Dans la ville, la présence de ces enfants habillés en bleu et blanc est plutôt timide. Normal pour des parents, démunis, qui ont du mal à s’acquitter des frais inhérents à la rentrée de classe.
Par ce temps de gratuité de l’enseignement de base décrétée dans les écoles publiques, les établissements scolaires du secteur public ont tourné au ralenti en cette journée du 4 octobre.
Au lycée Kabambare où je suis parti accompagner ma fille, c’est la confusion qui a été au rendez-vous ce matin du 4 octobre.
Dans la grande cour de l’école, les parents étaient là, accompagnant leurs filles pour ce premier jour de la rentrée.
Il est 7h30, l’entrée principale du lycée Kabambare grouille du monde. Aucun officiel de l’école ne se point au rendez-vous.
Les enfants, nouveaux et anciens, doivent prendre leur mal en patience avant de connaître leur salle d’affectation. A 8h, une sonnerie retentit. Des listes sont affichées devant différentes salles de classe. Parents et élèves accourent les consulter.

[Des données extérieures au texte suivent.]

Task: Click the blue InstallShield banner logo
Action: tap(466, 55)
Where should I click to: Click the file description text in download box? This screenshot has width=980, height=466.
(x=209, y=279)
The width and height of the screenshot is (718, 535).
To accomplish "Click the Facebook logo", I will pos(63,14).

Dans ce cafouillage, un parent trouvé sur place, s’interroge : «Pourquoi on n’a pas affiché ces listes bien avant ? » Il ne trouvera pas de réponse officielle à sa question.

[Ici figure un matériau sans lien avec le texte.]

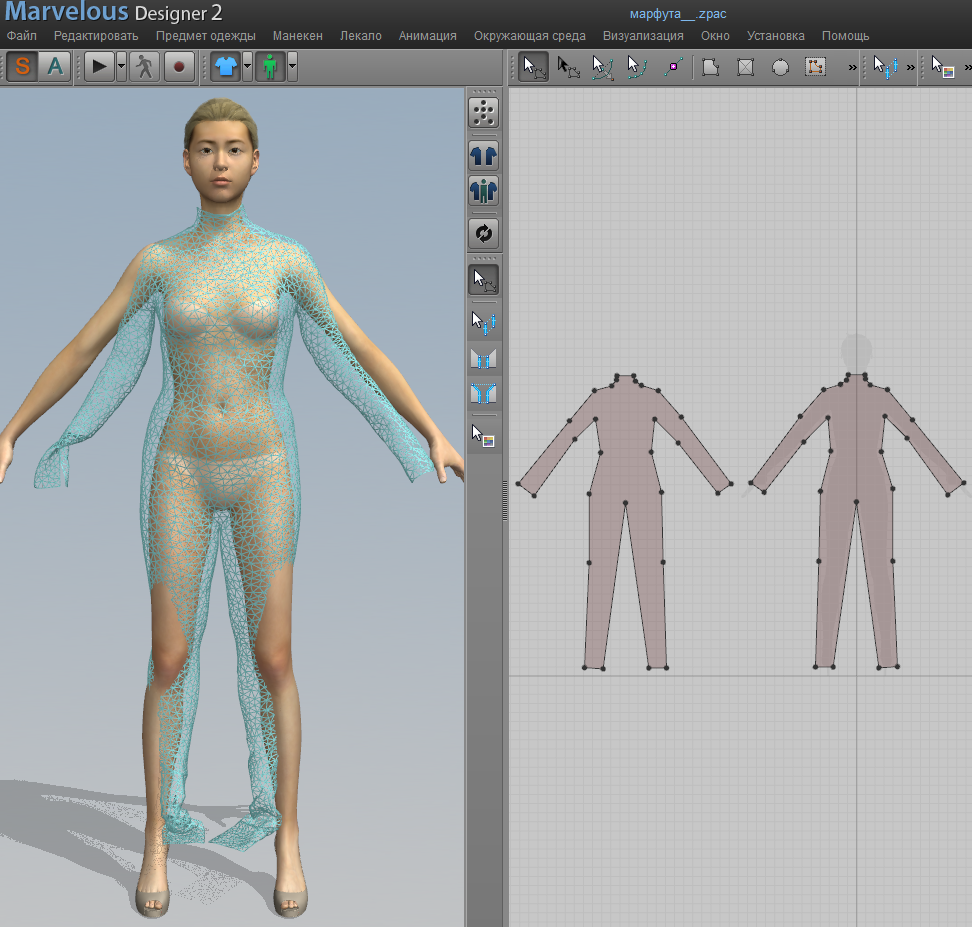Click the walking figure animation icon

pos(146,67)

C’est plutôt un autre parent qui tentera de le calmer : «L’école tourne au ralenti. Certainement qu’ils n’ont pas pu le faire avant, avec toutes les frustrations qui entourent cette rentrée de classe. Ça commence mal. Je crains pour cette année scolaire ».
Le plus important est que la rentrée de classe a eu lieu. Mais, le plus dur est à venir.
Pour la journée de lundi, aucun professeur ne s’est présenté devant les élèves. Les enseignants ne cachent pas leur colère face aux promesses non tenues des autorités congolaises.
Encore et toujours, tout le débat tourne autour de la gratuité de l’enseignement de base, cette promesse de campagne que le Chef de l’Etat, Félix Tshisekedi, a tenu à concrétiser dès les premières années de son mandat.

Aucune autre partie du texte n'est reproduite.